╭──

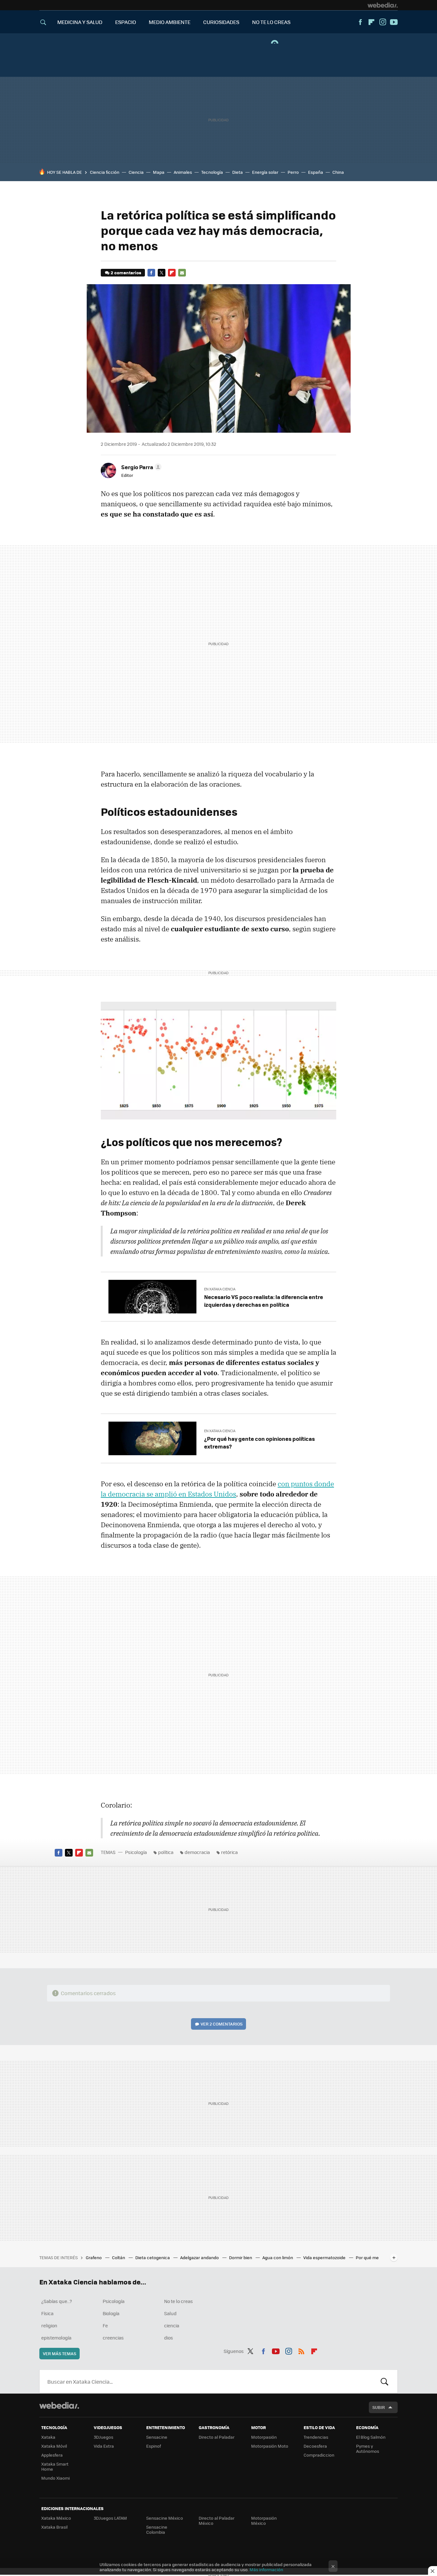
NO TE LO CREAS (271, 22)
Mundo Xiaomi (55, 2478)
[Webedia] (383, 5)
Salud (170, 2313)
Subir (378, 2407)
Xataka (48, 2437)
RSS (301, 2350)
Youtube (394, 22)
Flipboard (371, 22)
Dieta (237, 172)
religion (49, 2325)
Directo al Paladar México (216, 2520)
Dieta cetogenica (153, 2257)
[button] (140, 467)
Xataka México (56, 2518)
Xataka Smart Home (54, 2466)
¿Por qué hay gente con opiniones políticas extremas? (259, 1442)
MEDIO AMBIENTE (169, 22)
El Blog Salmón (370, 2437)
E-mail (182, 273)
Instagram (382, 22)
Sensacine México (164, 2518)
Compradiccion (319, 2455)
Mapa (158, 172)
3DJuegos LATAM (110, 2518)
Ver (221, 2024)
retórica (229, 1852)
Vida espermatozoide (324, 2257)
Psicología (136, 1852)
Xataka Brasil (54, 2527)
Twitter (161, 273)
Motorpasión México (264, 2520)
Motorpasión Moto (269, 2446)
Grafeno (94, 2257)
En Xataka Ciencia (219, 1289)
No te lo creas (178, 2301)
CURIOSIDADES (221, 22)
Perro (293, 172)
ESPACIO (125, 22)
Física (47, 2313)
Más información (266, 2569)
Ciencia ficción (104, 172)
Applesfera (52, 2455)
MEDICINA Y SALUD (79, 22)
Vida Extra (104, 2446)
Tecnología (212, 172)
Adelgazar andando (200, 2257)
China (338, 172)
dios (168, 2337)
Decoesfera (315, 2446)
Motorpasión (264, 2437)
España (315, 172)
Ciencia (136, 172)
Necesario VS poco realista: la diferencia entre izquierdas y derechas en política (263, 1300)
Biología (111, 2313)
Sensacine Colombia (156, 2529)
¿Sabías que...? (56, 2301)
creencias (113, 2337)
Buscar (384, 2381)
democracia (197, 1852)
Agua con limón (278, 2257)
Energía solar (265, 172)
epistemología (56, 2337)
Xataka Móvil (54, 2446)
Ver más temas (59, 2353)
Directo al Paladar (216, 2437)
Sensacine (156, 2437)
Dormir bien (241, 2257)
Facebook (360, 22)
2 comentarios (126, 272)
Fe (105, 2325)
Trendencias (316, 2437)
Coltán (119, 2257)
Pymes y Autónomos (367, 2448)
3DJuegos (103, 2437)
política (165, 1852)
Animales (183, 172)
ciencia (171, 2325)
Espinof (153, 2446)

╰──

State how many lines of the records hold the string "Motorpasión", and nothing else.

3